Trap · HandicapBeginner7 min readUpdated May 2026

Handicap distances explained

In singles, every shooter on the field stands on the same line — 16 yards behind the trap house. Handicap is the same game, on the same field, with the same clays. The one thing that changes is how far back you stand, and the rule is that better shooters stand further back. That's the whole idea.

What "handicap" actually means here

Handicap in American Trap is a system for keeping the game competitive across very different skill levels. A first-year shooter and a national-level shooter can be entered in the same handicap event, shoot the same 25-clay round, and both have a real chance at breaking 25 — because the better shooter is firing from a longer yardage and the newer shooter is firing from a shorter one. ATA rules cap how much yardage spread a single squad can hold, so two shooters that far apart will typically shoot on separate squads at the same event, and their scores get compared at the event level. The clay doesn't know how good you are. The yardage does the equalizing.
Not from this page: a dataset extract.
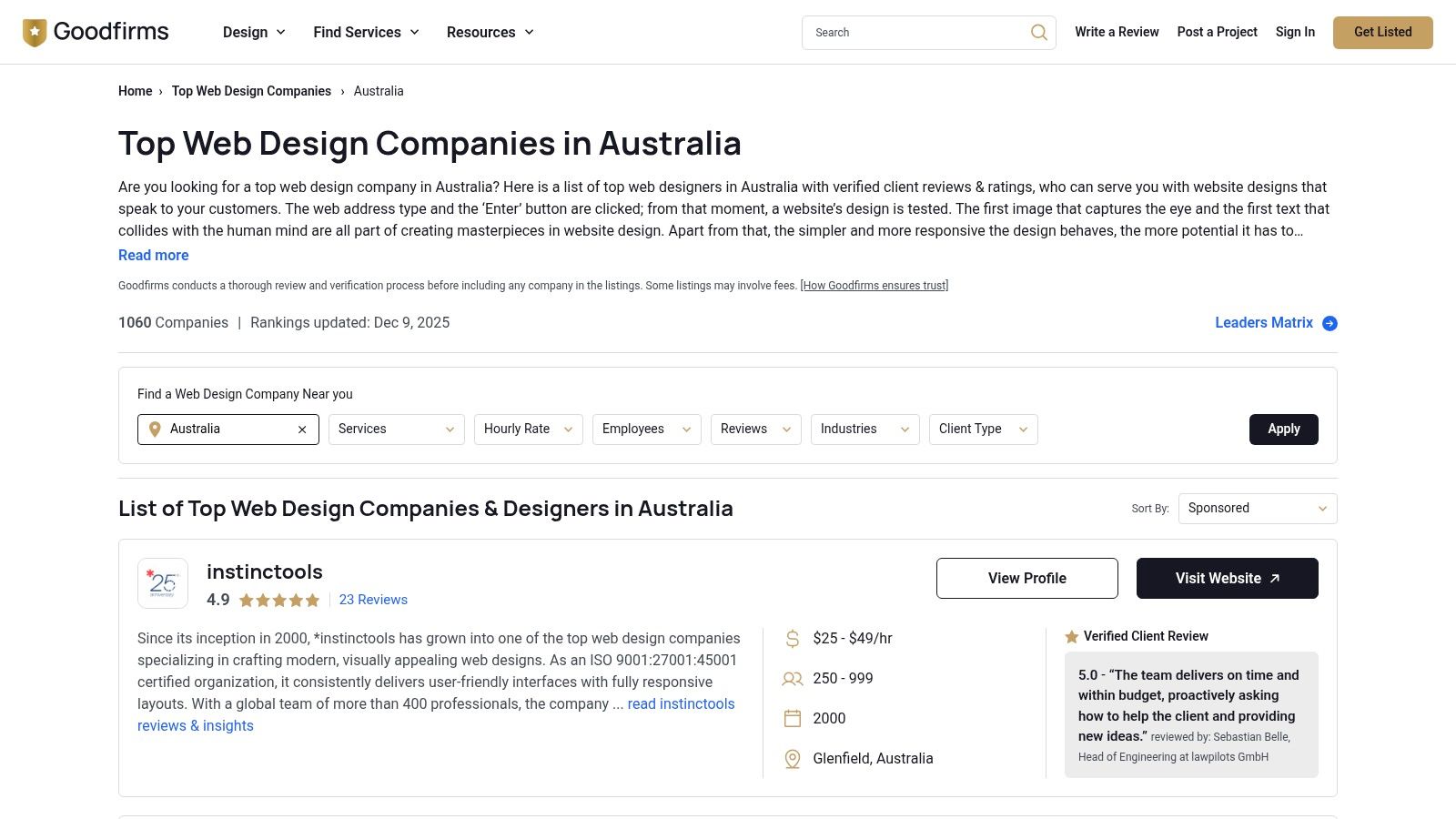Viewport: 1456px width, 819px height.
Task: Open the 23 Reviews link
Action: [x=373, y=601]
You don't pick your yardage. It's assigned to you — earned, in trap vocabulary — based on your past handicap scores. Shoot well at registered events and you get pushed back. The yardage you currently hold is the yardage you shoot in every registered handicap event you enter, until you're pushed back again.

The range: 17 to 27 yards

Handicap yardage runs from 17 yards — one yard back of the singles line — to 27 yards, which is eleven yards back. Yardage is assigned in half-yard increments, so the possible lines step from 17.0 out to 27.0 in 0.5-yard jumps.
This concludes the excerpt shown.